- Consigne détaillée -
Recopiez à l'identique tous les items ci-dessous, en laissant les images de côté.
**** Documents de travail
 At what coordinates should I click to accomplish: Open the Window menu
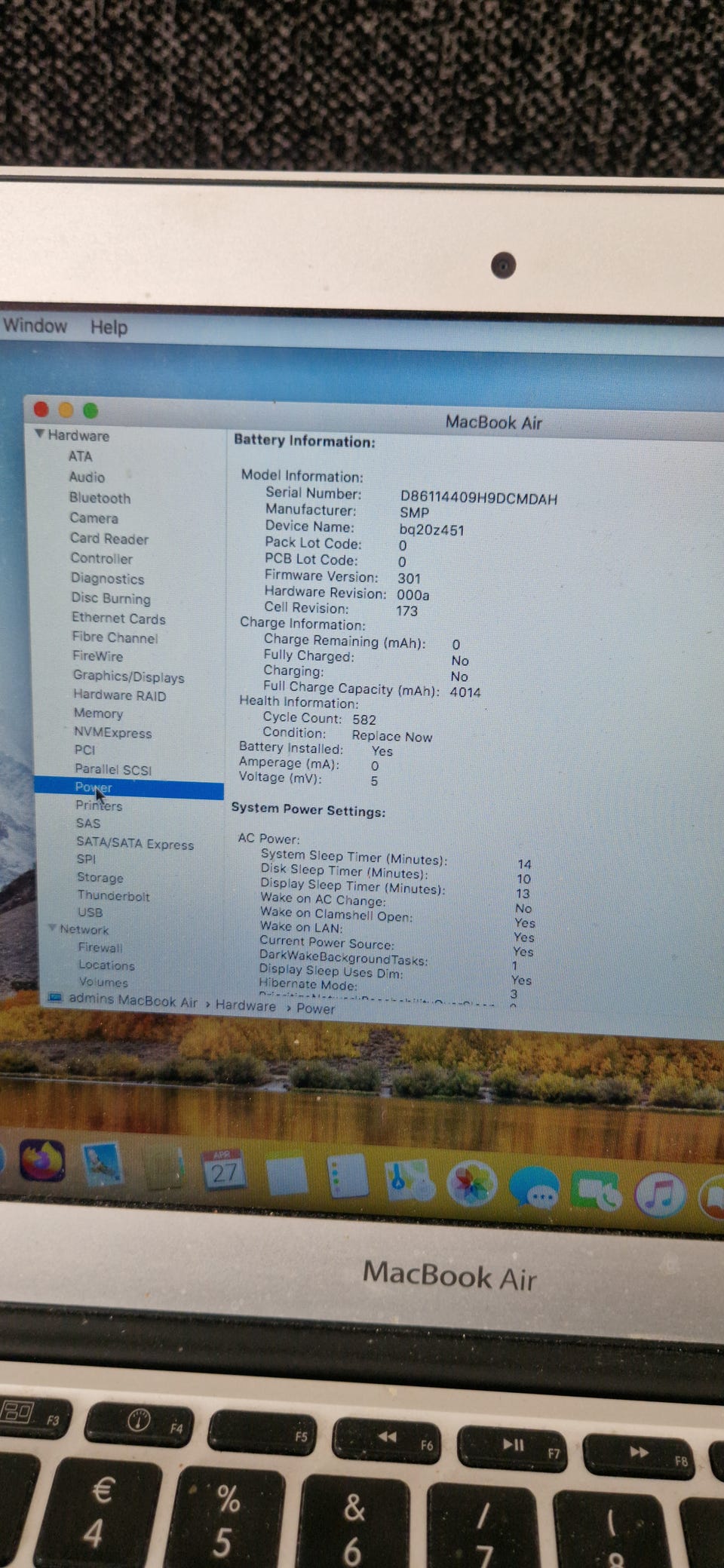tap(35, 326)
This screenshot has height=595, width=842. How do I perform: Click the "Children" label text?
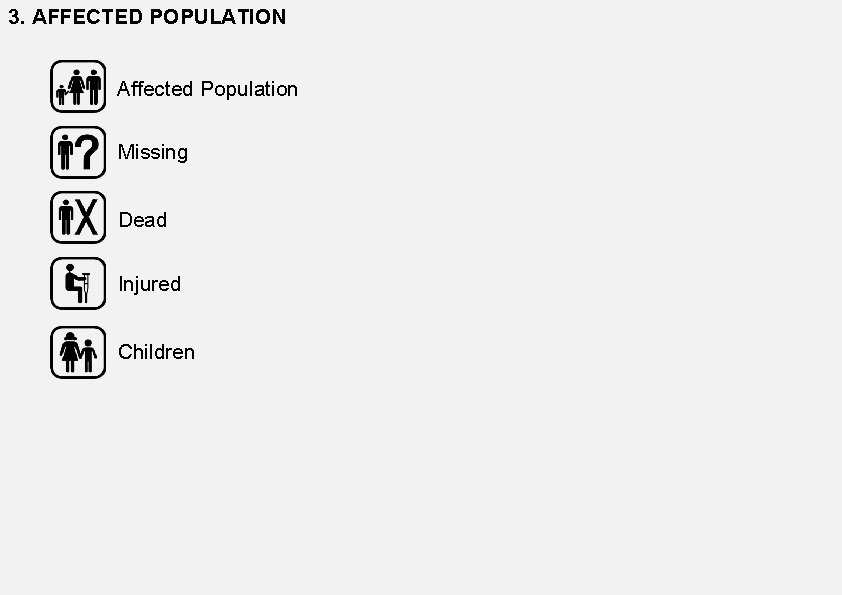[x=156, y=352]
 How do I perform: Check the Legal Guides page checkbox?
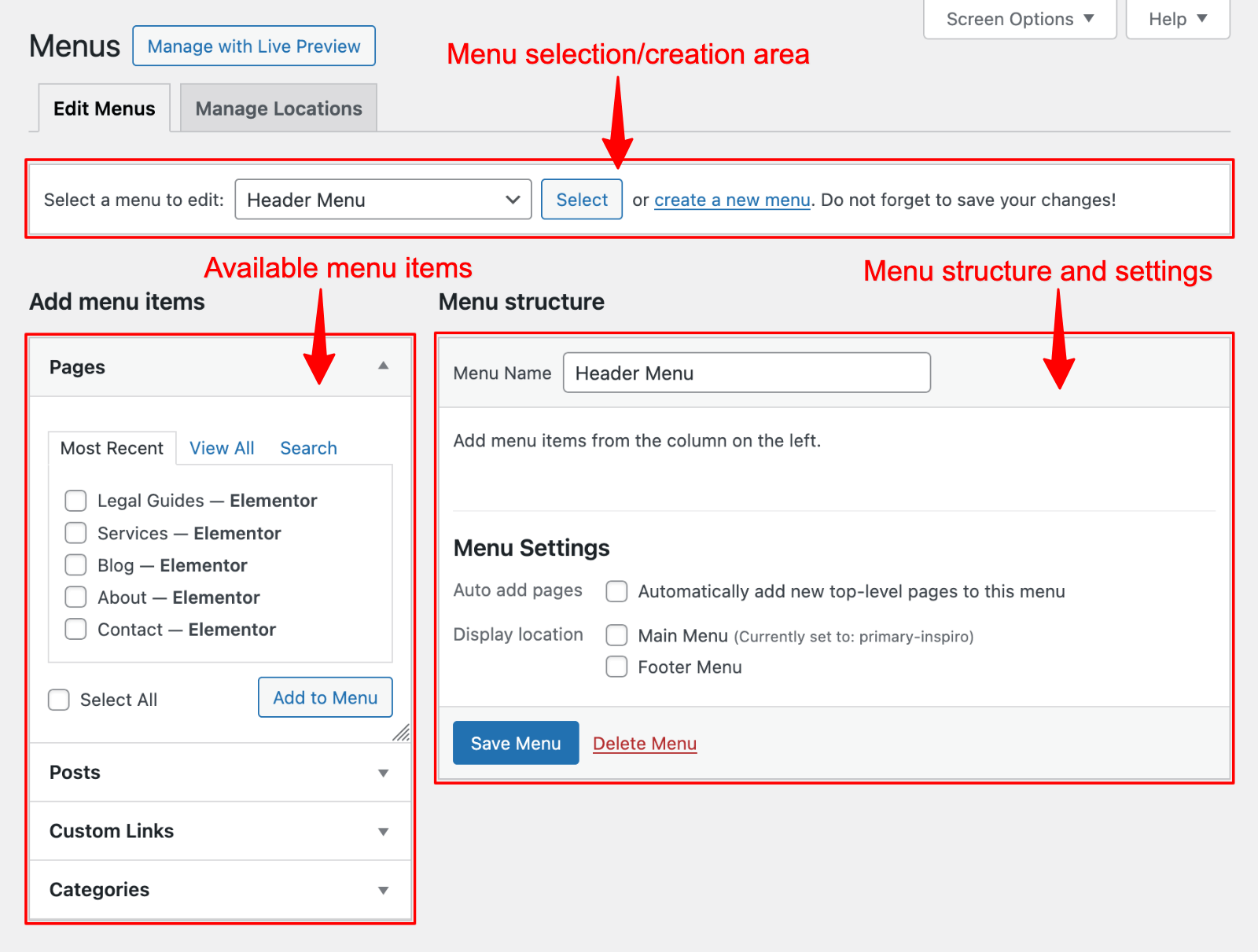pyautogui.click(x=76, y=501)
********
- Corrigé -
 At what coordinates should I click to accomplish: Open the Window menu
tap(35, 326)
This screenshot has height=595, width=842. How do I perform: Click the "Children" label text?
[x=156, y=352]
 How do I perform: Check the Legal Guides page checkbox?
pyautogui.click(x=76, y=501)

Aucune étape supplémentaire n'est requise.